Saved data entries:
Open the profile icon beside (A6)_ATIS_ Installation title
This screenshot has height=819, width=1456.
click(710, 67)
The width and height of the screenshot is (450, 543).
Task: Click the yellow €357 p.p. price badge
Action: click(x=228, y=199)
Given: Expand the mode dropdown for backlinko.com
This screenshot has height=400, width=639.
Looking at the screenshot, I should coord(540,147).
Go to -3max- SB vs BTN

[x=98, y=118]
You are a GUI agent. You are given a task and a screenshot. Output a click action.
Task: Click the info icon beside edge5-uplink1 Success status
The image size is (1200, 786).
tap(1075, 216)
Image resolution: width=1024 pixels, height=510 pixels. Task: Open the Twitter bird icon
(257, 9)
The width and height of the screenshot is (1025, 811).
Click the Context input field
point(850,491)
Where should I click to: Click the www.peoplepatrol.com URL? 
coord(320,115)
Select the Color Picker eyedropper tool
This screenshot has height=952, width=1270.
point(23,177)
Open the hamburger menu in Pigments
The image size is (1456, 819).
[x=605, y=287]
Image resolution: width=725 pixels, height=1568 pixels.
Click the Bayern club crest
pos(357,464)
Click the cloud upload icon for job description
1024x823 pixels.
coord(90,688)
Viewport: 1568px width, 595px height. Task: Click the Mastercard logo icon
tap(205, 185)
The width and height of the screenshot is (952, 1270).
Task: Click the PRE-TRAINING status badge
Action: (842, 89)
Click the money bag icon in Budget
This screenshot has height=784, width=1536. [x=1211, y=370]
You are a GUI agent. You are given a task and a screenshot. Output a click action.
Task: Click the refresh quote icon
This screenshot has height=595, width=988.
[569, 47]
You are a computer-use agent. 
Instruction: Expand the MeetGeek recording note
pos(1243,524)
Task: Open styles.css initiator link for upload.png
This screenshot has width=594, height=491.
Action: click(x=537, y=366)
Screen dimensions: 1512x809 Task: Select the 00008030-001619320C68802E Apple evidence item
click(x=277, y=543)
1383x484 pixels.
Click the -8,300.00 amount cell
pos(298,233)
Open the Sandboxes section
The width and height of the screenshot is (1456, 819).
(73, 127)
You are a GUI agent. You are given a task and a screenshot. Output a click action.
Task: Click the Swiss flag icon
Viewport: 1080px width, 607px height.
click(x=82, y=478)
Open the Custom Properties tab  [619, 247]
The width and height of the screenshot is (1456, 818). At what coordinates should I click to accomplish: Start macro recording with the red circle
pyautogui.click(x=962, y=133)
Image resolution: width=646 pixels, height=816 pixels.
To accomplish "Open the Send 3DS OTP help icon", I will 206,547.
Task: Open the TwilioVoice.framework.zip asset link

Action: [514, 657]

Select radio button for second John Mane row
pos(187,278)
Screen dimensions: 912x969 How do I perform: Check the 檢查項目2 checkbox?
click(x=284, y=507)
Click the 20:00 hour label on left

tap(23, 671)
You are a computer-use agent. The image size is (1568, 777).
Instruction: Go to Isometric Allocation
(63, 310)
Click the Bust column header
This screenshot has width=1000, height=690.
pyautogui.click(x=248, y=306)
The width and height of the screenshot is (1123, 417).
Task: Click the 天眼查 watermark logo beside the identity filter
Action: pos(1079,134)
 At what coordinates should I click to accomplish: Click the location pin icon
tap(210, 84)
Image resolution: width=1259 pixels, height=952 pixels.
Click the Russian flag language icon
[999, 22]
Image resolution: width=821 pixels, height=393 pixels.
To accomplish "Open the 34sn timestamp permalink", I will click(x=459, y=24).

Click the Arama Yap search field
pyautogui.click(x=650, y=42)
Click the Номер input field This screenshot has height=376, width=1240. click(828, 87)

Challenge:
Copy out the records word for word, from the first line through the line containing "click(x=277, y=543)".

Exercise response:
Open the profile icon beside (A6)_ATIS_ Installation title
This screenshot has height=819, width=1456.
click(710, 67)
The width and height of the screenshot is (450, 543).
Task: Click the yellow €357 p.p. price badge
Action: click(x=228, y=199)
Given: Expand the mode dropdown for backlinko.com
This screenshot has height=400, width=639.
Looking at the screenshot, I should coord(540,147).
Go to -3max- SB vs BTN

[x=98, y=118]
You are a GUI agent. You are given a task and a screenshot. Output a click action.
Task: Click the info icon beside edge5-uplink1 Success status
The image size is (1200, 786).
tap(1075, 216)
Image resolution: width=1024 pixels, height=510 pixels. Task: Open the Twitter bird icon
(257, 9)
The width and height of the screenshot is (1025, 811).
Click the Context input field
point(850,491)
Where should I click to: Click the www.peoplepatrol.com URL? 
coord(320,115)
Select the Color Picker eyedropper tool
This screenshot has height=952, width=1270.
point(23,177)
Open the hamburger menu in Pigments
The image size is (1456, 819).
[x=605, y=287]
Image resolution: width=725 pixels, height=1568 pixels.
Click the Bayern club crest
pos(357,464)
Click the cloud upload icon for job description
1024x823 pixels.
coord(90,688)
Viewport: 1568px width, 595px height. Task: Click the Mastercard logo icon
tap(205, 185)
The width and height of the screenshot is (952, 1270).
Task: Click the PRE-TRAINING status badge
Action: (842, 89)
Click the money bag icon in Budget
This screenshot has height=784, width=1536. [x=1211, y=370]
You are a GUI agent. You are given a task and a screenshot. Output a click action.
Task: Click the refresh quote icon
This screenshot has height=595, width=988.
[569, 47]
You are a computer-use agent. 
Instruction: Expand the MeetGeek recording note
pos(1243,524)
Task: Open styles.css initiator link for upload.png
This screenshot has width=594, height=491.
Action: click(x=537, y=366)
Screen dimensions: 1512x809 Task: Select the 00008030-001619320C68802E Apple evidence item
click(x=277, y=543)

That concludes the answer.